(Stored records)

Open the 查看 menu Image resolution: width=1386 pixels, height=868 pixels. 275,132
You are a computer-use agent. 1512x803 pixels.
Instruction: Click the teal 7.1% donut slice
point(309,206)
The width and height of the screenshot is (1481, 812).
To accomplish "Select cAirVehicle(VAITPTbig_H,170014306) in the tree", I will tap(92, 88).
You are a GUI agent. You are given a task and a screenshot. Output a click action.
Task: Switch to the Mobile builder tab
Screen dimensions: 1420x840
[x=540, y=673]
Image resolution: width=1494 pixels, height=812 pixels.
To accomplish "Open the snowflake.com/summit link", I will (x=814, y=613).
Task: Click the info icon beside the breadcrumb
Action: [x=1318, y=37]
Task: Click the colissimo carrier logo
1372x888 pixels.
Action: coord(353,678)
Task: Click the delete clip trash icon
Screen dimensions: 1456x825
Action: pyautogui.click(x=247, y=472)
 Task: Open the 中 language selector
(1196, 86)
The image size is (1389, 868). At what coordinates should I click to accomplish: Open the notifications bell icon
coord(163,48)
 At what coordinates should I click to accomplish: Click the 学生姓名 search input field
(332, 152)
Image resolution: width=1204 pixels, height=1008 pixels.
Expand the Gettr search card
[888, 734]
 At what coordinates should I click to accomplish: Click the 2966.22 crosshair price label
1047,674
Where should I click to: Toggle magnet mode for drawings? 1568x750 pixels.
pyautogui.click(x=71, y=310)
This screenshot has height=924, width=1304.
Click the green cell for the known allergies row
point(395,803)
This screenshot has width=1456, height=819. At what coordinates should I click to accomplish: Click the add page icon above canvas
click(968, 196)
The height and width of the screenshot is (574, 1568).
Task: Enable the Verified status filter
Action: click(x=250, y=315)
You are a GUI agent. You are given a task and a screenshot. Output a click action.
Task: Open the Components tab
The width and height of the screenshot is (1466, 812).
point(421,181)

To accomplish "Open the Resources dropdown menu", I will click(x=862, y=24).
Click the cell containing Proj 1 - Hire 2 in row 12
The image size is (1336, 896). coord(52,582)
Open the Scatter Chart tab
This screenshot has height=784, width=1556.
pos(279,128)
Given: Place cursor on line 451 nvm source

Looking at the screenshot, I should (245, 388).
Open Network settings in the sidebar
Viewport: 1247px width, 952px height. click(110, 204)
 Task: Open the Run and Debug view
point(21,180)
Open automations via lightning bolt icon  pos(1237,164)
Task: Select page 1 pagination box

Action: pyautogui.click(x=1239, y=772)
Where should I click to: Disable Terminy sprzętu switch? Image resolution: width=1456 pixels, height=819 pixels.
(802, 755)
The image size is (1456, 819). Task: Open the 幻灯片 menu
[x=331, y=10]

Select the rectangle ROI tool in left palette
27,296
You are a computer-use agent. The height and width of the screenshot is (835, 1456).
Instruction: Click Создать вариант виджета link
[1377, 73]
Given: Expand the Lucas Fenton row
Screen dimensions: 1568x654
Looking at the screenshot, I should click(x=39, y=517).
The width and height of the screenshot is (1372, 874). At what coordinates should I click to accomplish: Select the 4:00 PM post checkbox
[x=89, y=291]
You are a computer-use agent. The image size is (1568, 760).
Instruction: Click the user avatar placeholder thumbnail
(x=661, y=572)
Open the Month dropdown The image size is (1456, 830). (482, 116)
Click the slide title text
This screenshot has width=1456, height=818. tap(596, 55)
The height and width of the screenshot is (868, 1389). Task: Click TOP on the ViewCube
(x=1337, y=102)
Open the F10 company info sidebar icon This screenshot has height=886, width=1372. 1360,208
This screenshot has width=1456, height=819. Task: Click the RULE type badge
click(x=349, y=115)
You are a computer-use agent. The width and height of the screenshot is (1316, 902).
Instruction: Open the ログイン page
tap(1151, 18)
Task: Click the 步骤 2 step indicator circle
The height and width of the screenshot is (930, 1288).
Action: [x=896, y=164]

→ Problem: Transcribe every record above so that nothing differs from the original.

→ Output for this exercise:
Open the 查看 menu Image resolution: width=1386 pixels, height=868 pixels. 275,132
You are a computer-use agent. 1512x803 pixels.
Instruction: Click the teal 7.1% donut slice
point(309,206)
The width and height of the screenshot is (1481, 812).
To accomplish "Select cAirVehicle(VAITPTbig_H,170014306) in the tree", I will tap(92, 88).
You are a GUI agent. You are given a task and a screenshot. Output a click action.
Task: Switch to the Mobile builder tab
Screen dimensions: 1420x840
[x=540, y=673]
Image resolution: width=1494 pixels, height=812 pixels.
To accomplish "Open the snowflake.com/summit link", I will (x=814, y=613).
Task: Click the info icon beside the breadcrumb
Action: [x=1318, y=37]
Task: Click the colissimo carrier logo
1372x888 pixels.
Action: coord(353,678)
Task: Click the delete clip trash icon
Screen dimensions: 1456x825
Action: pyautogui.click(x=247, y=472)
 Task: Open the 中 language selector
(1196, 86)
The image size is (1389, 868). At what coordinates should I click to accomplish: Open the notifications bell icon
coord(163,48)
 At what coordinates should I click to accomplish: Click the 学生姓名 search input field
(332, 152)
Image resolution: width=1204 pixels, height=1008 pixels.
Expand the Gettr search card
[888, 734]
 At what coordinates should I click to accomplish: Click the 2966.22 crosshair price label
1047,674
Where should I click to: Toggle magnet mode for drawings? 1568x750 pixels.
pyautogui.click(x=71, y=310)
This screenshot has height=924, width=1304.
Click the green cell for the known allergies row
point(395,803)
This screenshot has width=1456, height=819. At what coordinates should I click to accomplish: Click the add page icon above canvas
click(968, 196)
The height and width of the screenshot is (574, 1568).
Task: Enable the Verified status filter
Action: click(x=250, y=315)
You are a GUI agent. You are given a task and a screenshot. Output a click action.
Task: Open the Components tab
The width and height of the screenshot is (1466, 812).
point(421,181)

To accomplish "Open the Resources dropdown menu", I will click(x=862, y=24).
Click the cell containing Proj 1 - Hire 2 in row 12
The image size is (1336, 896). coord(52,582)
Open the Scatter Chart tab
This screenshot has height=784, width=1556.
pos(279,128)
Given: Place cursor on line 451 nvm source

Looking at the screenshot, I should (245, 388).
Open Network settings in the sidebar
Viewport: 1247px width, 952px height. click(110, 204)
 Task: Open the Run and Debug view
point(21,180)
Open automations via lightning bolt icon  pos(1237,164)
Task: Select page 1 pagination box

Action: pyautogui.click(x=1239, y=772)
Where should I click to: Disable Terminy sprzętu switch? Image resolution: width=1456 pixels, height=819 pixels.
(802, 755)
The image size is (1456, 819). Task: Open the 幻灯片 menu
[x=331, y=10]

Select the rectangle ROI tool in left palette
27,296
You are a computer-use agent. The height and width of the screenshot is (835, 1456).
Instruction: Click Создать вариант виджета link
[1377, 73]
Given: Expand the Lucas Fenton row
Screen dimensions: 1568x654
Looking at the screenshot, I should click(x=39, y=517).
The width and height of the screenshot is (1372, 874). At what coordinates should I click to accomplish: Select the 4:00 PM post checkbox
[x=89, y=291]
You are a computer-use agent. The image size is (1568, 760).
Instruction: Click the user avatar placeholder thumbnail
(x=661, y=572)
Open the Month dropdown The image size is (1456, 830). (482, 116)
Click the slide title text
This screenshot has width=1456, height=818. tap(596, 55)
The height and width of the screenshot is (868, 1389). Task: Click TOP on the ViewCube
(x=1337, y=102)
Open the F10 company info sidebar icon This screenshot has height=886, width=1372. 1360,208
This screenshot has width=1456, height=819. Task: Click the RULE type badge
click(x=349, y=115)
You are a computer-use agent. The width and height of the screenshot is (1316, 902).
Instruction: Open the ログイン page
tap(1151, 18)
Task: Click the 步骤 2 step indicator circle
The height and width of the screenshot is (930, 1288).
Action: [x=896, y=164]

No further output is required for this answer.